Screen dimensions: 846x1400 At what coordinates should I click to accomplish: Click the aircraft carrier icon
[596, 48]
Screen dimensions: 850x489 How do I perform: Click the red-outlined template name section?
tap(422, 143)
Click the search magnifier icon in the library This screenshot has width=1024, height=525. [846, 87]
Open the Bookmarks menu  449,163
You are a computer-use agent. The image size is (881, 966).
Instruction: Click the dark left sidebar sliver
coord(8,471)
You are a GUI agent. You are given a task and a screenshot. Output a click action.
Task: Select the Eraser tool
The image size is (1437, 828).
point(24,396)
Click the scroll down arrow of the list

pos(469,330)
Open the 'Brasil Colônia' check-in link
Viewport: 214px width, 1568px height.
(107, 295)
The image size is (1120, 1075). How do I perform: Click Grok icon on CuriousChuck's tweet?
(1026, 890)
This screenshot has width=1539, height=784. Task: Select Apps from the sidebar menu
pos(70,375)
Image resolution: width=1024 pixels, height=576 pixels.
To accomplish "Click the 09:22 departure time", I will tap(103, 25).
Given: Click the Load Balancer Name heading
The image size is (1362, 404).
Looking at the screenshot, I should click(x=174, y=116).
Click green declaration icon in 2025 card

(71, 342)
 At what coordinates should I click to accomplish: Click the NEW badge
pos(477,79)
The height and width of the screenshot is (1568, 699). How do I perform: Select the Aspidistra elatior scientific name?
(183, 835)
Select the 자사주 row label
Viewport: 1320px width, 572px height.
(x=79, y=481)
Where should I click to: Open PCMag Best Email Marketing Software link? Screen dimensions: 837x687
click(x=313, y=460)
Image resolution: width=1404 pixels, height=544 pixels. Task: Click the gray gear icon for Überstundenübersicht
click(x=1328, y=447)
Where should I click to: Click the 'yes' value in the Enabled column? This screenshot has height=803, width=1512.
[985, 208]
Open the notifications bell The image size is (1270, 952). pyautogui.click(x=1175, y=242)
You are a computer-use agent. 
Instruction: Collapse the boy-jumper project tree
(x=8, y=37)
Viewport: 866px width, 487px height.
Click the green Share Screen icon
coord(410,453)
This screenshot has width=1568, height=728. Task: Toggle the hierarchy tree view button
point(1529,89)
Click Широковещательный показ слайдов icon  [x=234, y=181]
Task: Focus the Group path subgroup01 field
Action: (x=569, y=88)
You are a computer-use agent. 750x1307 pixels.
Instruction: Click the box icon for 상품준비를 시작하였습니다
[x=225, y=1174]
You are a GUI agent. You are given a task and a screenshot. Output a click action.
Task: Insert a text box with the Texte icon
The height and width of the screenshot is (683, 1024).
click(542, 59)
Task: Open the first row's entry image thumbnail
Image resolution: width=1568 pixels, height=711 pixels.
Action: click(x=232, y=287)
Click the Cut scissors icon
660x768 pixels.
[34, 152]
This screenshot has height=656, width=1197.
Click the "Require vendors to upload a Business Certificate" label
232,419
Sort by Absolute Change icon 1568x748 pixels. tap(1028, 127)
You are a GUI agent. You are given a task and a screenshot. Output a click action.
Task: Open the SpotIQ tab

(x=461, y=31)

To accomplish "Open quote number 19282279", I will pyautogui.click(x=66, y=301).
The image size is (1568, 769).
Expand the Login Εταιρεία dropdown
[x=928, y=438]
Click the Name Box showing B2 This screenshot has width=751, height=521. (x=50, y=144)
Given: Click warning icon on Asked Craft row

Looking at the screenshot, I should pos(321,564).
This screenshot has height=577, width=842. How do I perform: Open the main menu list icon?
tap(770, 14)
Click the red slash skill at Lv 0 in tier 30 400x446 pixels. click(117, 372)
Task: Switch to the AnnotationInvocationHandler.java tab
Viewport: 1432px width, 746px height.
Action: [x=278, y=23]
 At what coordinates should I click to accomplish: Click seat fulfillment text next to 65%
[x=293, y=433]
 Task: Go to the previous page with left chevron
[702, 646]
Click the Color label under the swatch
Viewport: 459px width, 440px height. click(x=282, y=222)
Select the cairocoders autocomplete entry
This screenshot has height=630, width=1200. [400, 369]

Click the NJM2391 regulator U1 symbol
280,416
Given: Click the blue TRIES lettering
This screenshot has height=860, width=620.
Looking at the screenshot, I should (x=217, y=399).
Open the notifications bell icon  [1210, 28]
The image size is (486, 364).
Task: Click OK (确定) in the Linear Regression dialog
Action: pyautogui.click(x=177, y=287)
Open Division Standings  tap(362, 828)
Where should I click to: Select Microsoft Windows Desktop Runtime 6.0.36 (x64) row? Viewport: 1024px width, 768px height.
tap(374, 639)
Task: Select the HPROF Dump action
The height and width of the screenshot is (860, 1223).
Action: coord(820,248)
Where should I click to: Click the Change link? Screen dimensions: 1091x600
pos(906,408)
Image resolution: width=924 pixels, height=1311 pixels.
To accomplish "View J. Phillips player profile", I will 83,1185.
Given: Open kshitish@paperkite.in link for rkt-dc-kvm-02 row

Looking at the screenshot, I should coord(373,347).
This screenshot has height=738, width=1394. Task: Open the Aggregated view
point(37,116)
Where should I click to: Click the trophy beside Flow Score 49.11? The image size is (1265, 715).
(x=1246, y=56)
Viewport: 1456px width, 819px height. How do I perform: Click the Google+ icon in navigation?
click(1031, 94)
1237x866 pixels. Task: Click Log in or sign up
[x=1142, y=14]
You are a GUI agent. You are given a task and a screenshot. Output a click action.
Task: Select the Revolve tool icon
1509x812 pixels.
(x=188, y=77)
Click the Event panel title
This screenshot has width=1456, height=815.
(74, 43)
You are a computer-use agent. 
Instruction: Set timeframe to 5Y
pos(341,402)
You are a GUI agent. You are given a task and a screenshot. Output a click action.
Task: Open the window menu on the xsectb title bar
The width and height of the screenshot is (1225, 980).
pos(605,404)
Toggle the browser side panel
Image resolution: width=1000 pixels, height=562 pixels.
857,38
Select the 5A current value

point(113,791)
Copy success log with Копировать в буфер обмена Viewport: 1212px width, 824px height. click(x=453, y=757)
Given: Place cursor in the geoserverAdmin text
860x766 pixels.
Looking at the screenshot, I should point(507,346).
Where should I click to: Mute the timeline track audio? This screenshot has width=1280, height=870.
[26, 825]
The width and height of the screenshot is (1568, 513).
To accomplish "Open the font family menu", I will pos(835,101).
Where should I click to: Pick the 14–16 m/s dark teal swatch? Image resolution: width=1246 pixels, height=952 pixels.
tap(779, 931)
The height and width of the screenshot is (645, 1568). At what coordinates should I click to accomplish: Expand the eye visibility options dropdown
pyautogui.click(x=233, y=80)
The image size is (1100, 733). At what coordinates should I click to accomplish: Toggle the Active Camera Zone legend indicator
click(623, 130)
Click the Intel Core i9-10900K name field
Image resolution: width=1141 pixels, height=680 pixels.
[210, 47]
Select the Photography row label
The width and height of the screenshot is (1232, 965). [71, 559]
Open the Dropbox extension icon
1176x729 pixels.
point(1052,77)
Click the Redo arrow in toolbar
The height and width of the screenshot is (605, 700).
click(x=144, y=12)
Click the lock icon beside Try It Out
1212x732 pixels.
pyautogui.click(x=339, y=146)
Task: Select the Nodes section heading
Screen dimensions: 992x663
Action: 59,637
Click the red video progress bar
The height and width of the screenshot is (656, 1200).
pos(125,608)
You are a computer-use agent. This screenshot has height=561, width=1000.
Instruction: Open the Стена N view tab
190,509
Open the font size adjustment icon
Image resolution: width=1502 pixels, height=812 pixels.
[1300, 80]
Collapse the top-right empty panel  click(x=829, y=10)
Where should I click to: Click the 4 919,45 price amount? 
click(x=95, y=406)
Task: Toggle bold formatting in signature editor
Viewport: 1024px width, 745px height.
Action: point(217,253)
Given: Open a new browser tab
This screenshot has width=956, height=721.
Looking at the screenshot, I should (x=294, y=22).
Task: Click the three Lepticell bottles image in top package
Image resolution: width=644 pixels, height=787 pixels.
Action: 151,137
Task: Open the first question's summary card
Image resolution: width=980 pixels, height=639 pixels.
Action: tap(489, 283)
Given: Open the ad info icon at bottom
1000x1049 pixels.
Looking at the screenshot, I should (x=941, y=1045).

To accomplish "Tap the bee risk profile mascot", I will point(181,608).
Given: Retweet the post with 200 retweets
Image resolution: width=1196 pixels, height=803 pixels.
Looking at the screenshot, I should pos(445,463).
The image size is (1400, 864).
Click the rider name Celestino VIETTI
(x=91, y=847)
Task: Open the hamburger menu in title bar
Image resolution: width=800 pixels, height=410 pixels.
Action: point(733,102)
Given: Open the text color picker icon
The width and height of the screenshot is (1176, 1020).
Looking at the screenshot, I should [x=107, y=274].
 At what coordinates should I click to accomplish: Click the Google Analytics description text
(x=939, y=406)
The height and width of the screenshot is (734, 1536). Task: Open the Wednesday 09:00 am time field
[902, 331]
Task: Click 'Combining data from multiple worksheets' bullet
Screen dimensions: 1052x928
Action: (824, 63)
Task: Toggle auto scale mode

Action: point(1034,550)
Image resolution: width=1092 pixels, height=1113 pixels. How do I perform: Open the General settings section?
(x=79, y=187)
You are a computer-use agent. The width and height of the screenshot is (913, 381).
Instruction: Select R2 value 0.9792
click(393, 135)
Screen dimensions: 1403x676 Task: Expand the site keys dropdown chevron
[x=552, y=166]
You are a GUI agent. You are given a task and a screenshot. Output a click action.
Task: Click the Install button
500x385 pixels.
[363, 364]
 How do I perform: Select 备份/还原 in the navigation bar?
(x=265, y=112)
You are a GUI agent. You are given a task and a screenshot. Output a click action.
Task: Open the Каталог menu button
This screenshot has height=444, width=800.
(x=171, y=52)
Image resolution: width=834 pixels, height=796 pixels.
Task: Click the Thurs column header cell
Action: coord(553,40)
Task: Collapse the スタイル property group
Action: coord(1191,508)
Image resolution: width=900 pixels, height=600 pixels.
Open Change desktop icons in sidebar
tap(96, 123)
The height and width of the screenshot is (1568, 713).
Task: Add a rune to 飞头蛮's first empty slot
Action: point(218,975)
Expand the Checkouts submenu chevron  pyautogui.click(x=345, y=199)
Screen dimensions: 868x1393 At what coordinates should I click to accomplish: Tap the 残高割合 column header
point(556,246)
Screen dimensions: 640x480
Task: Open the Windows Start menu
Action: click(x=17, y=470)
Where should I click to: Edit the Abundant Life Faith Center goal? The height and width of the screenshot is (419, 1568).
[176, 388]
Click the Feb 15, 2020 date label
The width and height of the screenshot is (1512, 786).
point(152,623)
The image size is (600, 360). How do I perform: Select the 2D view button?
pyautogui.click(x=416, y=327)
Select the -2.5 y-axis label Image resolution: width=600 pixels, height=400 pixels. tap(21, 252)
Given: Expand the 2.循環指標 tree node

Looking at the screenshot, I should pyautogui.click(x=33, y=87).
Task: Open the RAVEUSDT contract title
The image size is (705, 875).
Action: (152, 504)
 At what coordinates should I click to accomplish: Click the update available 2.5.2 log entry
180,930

Problem: The exact lines of the material above starting at the one that contains "Task: Switch to" and ending at the one that contains "Open Division Standings" are what to retype; leave out everything else.

Exercise output:
Task: Switch to the AnnotationInvocationHandler.java tab
Viewport: 1432px width, 746px height.
Action: [x=278, y=23]
 At what coordinates should I click to accomplish: Click seat fulfillment text next to 65%
[x=293, y=433]
 Task: Go to the previous page with left chevron
[702, 646]
Click the Color label under the swatch
Viewport: 459px width, 440px height. click(x=282, y=222)
Select the cairocoders autocomplete entry
This screenshot has height=630, width=1200. [400, 369]

Click the NJM2391 regulator U1 symbol
280,416
Given: Click the blue TRIES lettering
This screenshot has height=860, width=620.
Looking at the screenshot, I should (x=217, y=399).
Open the notifications bell icon  [1210, 28]
The image size is (486, 364).
Task: Click OK (确定) in the Linear Regression dialog
Action: pyautogui.click(x=177, y=287)
Open Division Standings  tap(362, 828)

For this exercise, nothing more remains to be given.